YOUR GOAL:
In the records from the line containing "Screen dimensions: 1278x605" through the end of the records, swap "dropdown" for "menu" and write those lines out again with nothing else changed. Leave the pictures out.

****

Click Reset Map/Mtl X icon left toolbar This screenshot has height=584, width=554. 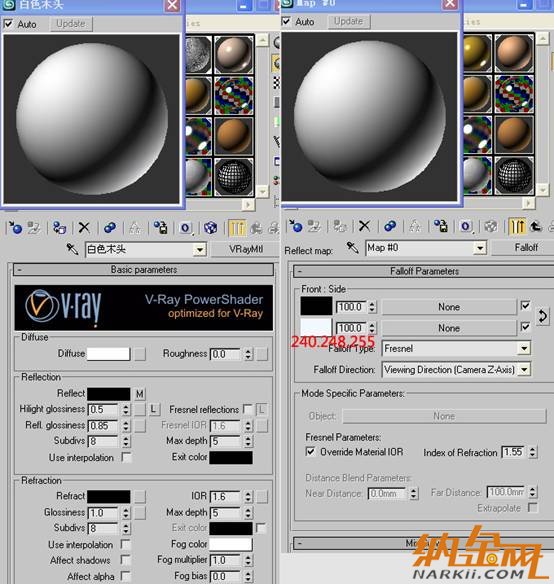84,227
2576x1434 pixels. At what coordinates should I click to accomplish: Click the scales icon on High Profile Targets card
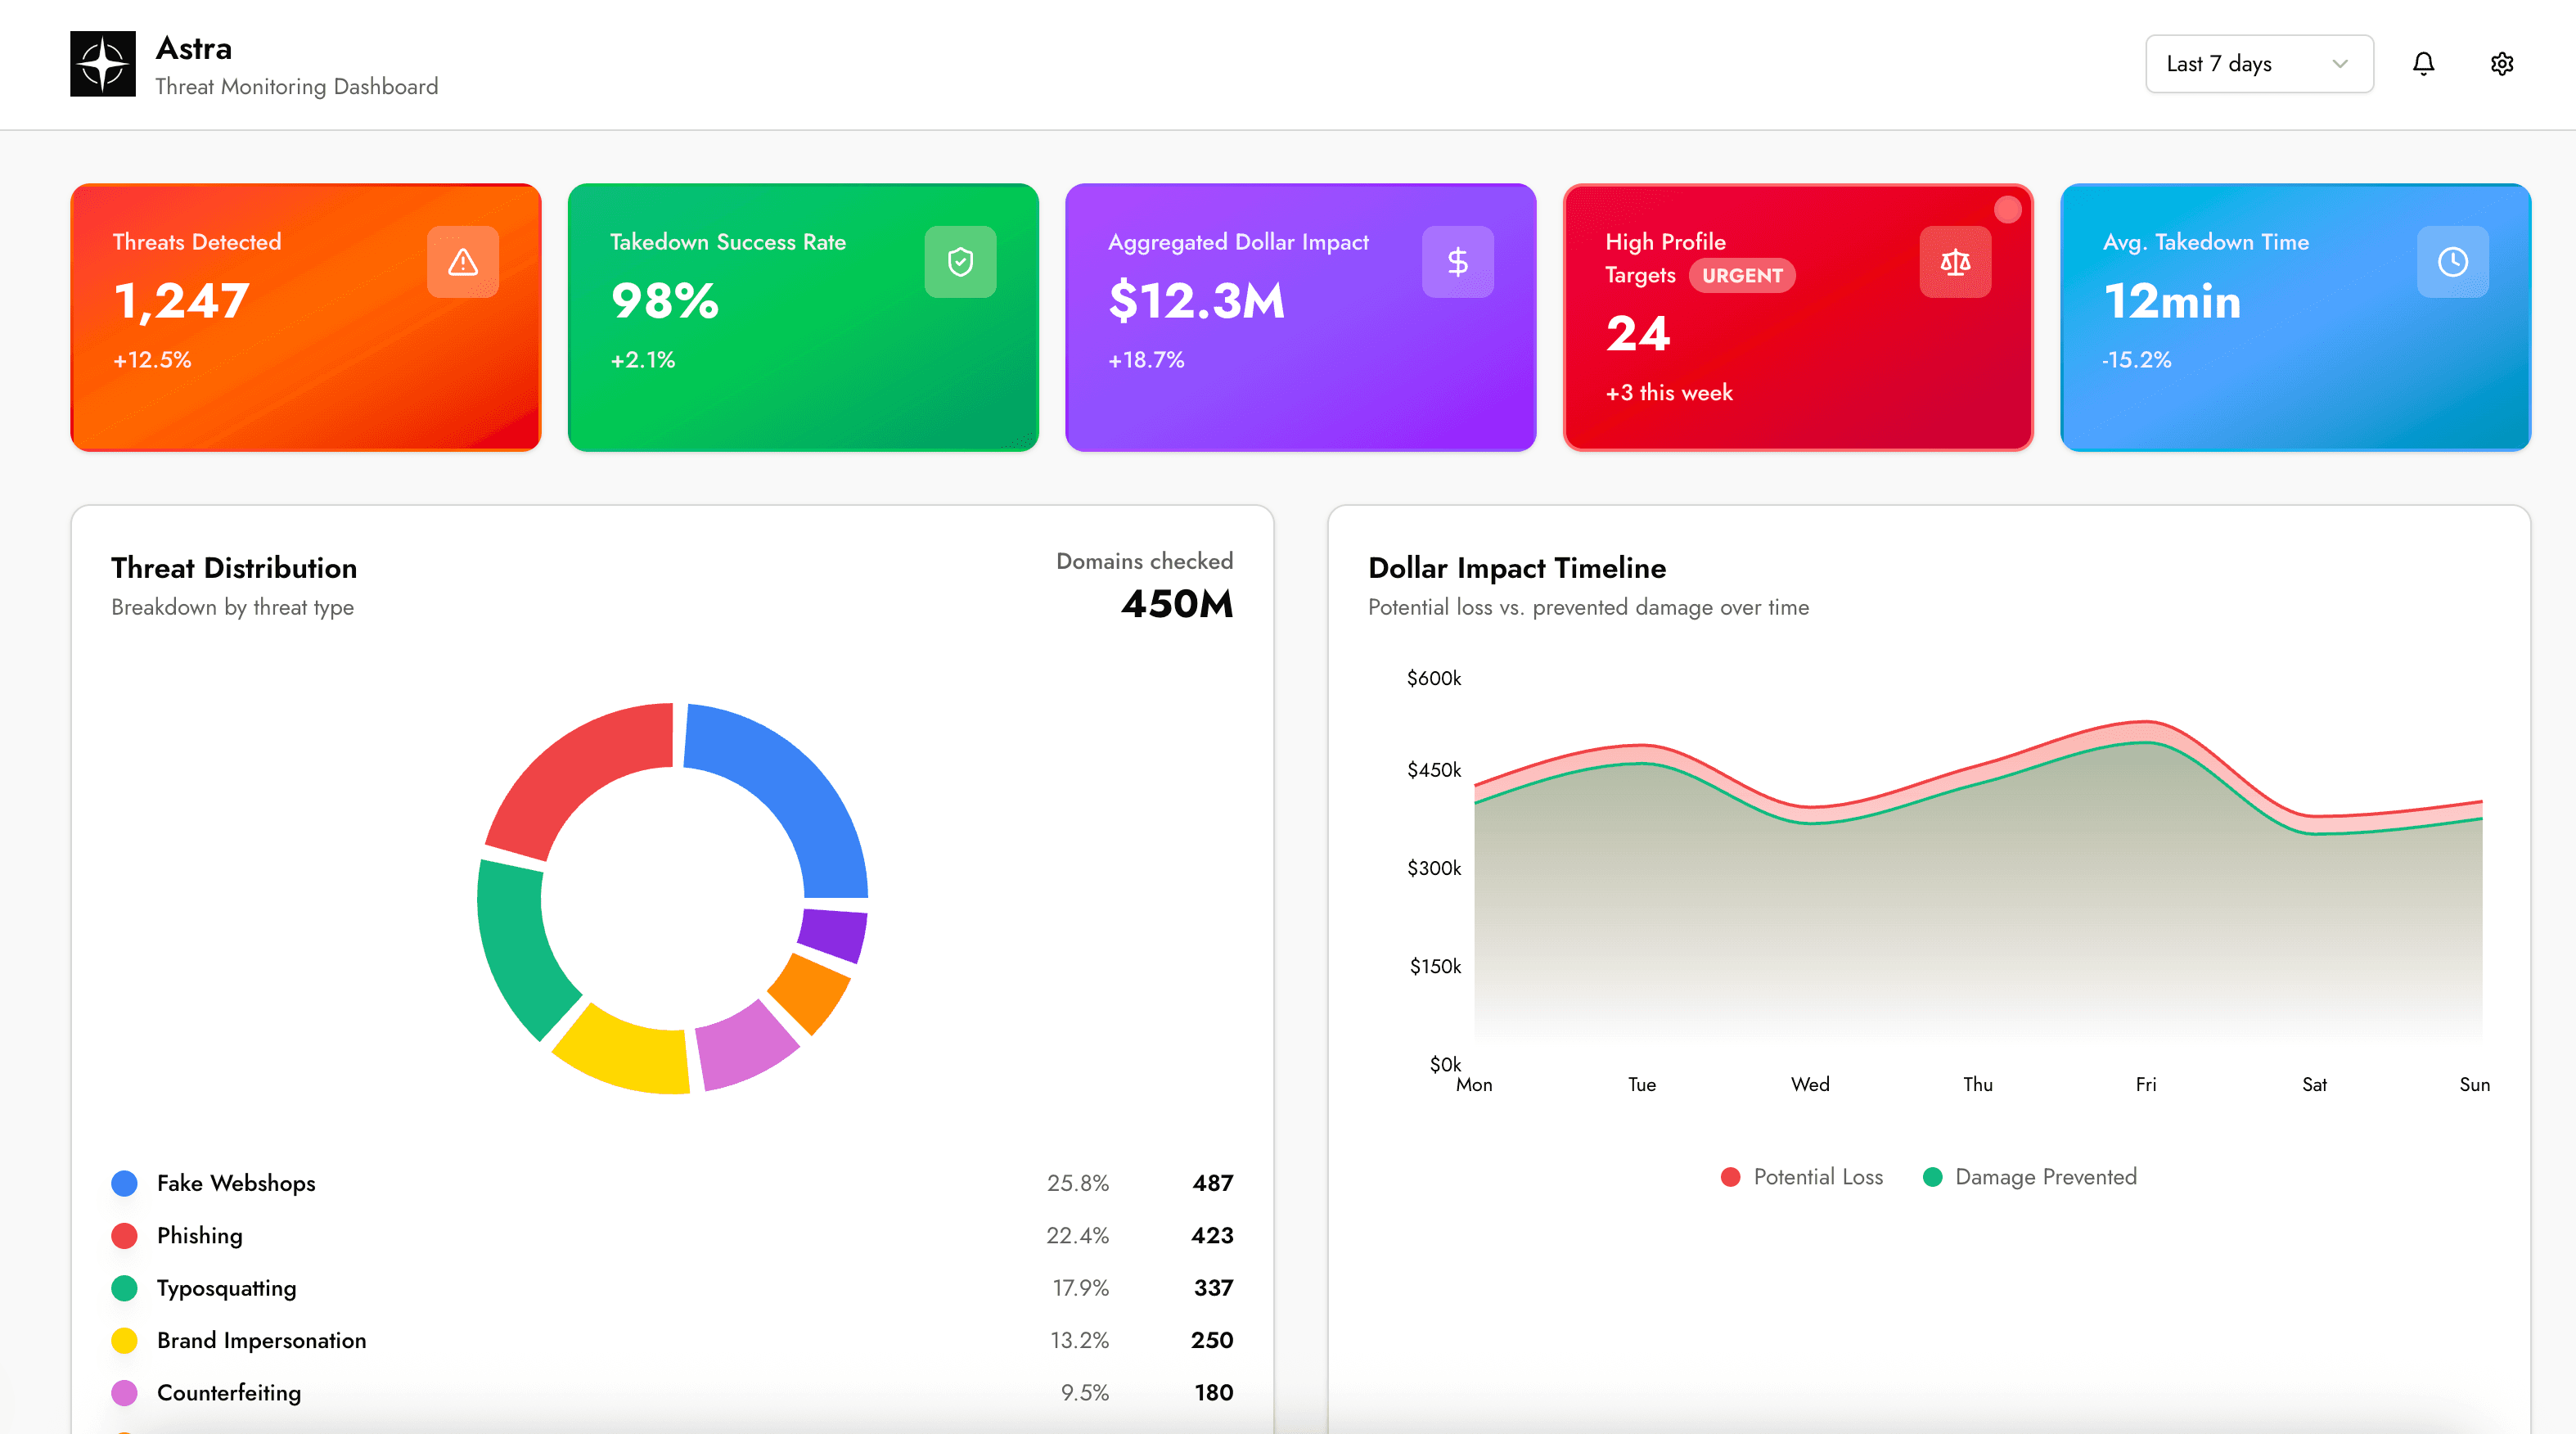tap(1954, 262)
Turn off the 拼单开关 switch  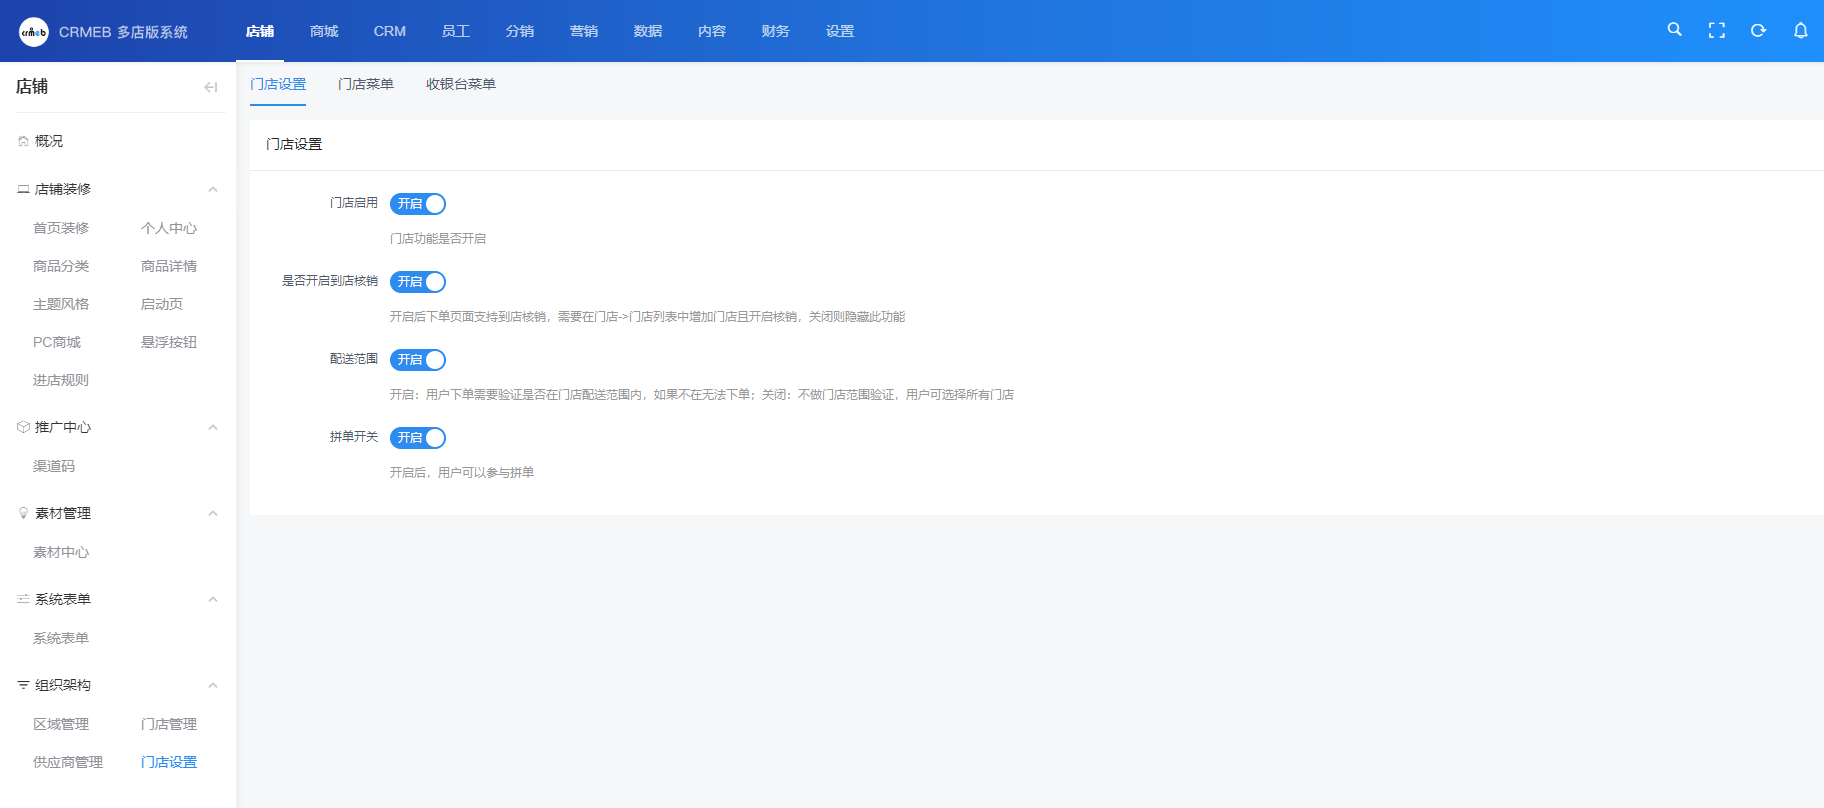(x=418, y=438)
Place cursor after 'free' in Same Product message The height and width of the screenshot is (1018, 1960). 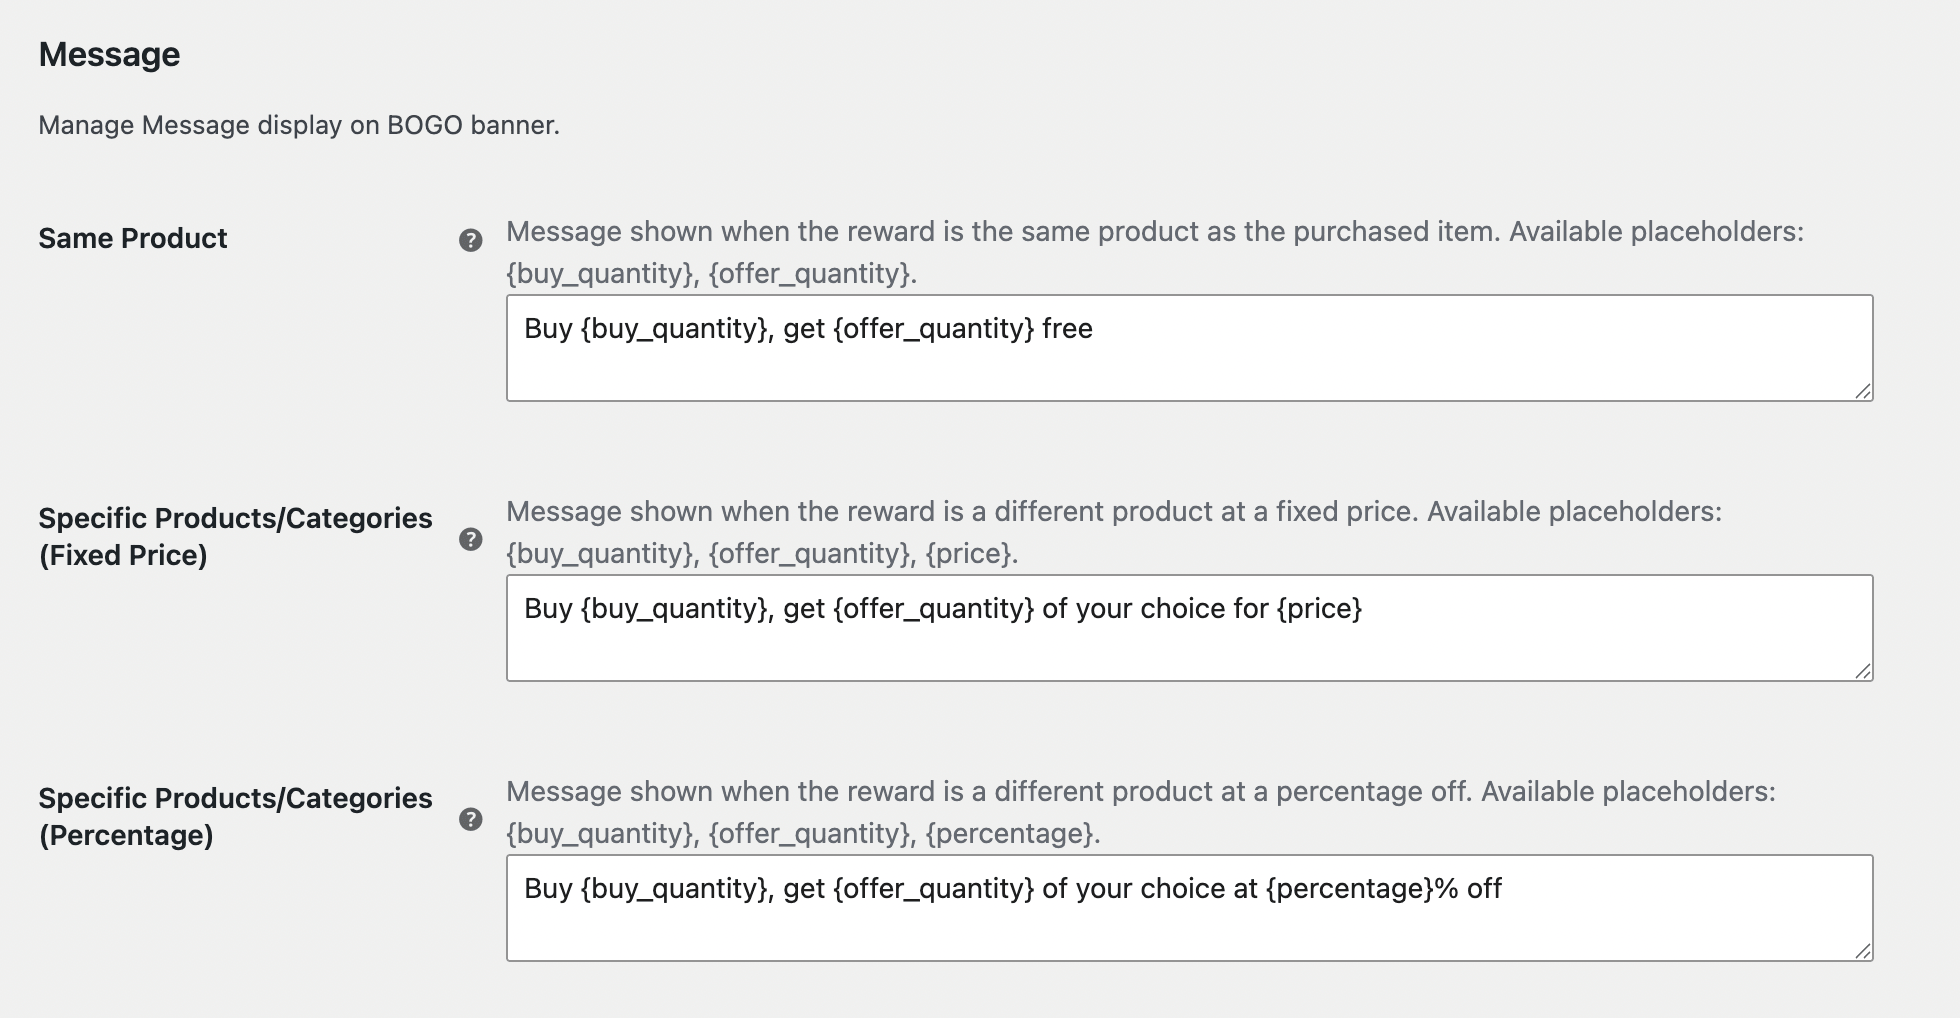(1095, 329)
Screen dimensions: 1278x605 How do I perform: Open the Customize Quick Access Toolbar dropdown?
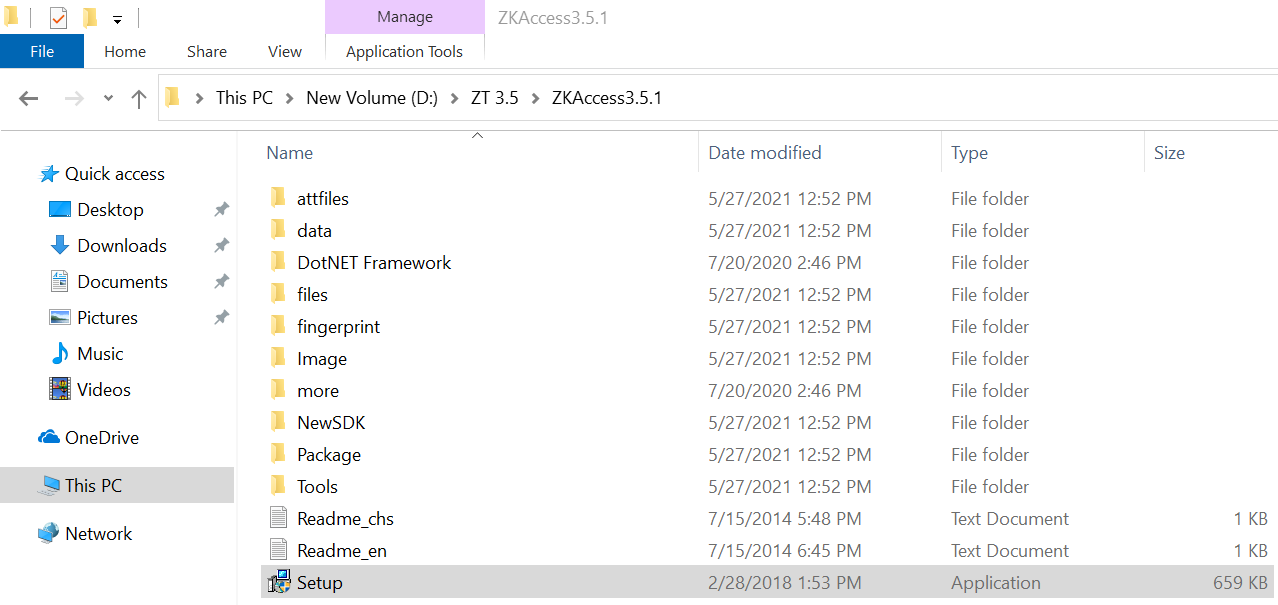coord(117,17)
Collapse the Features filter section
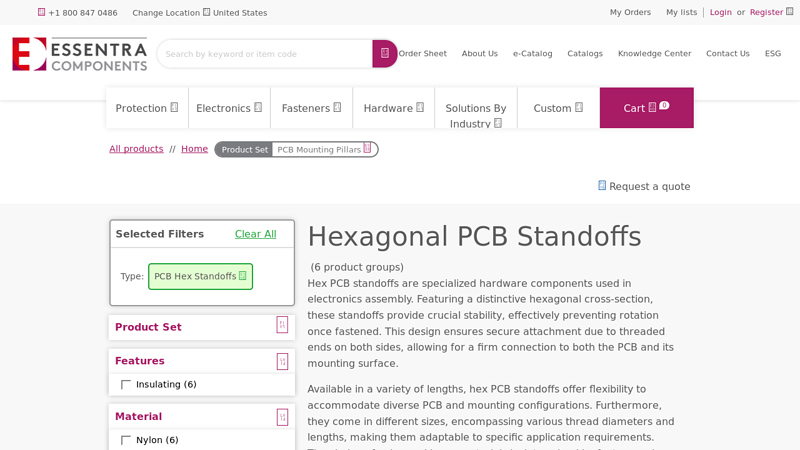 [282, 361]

****

SOLUTION TO THE EXERCISE:
Screen dimensions: 1278x605 How do I perform: Open the Customize Quick Access Toolbar menu?
coord(117,17)
Collapse the Features filter section
 [282, 361]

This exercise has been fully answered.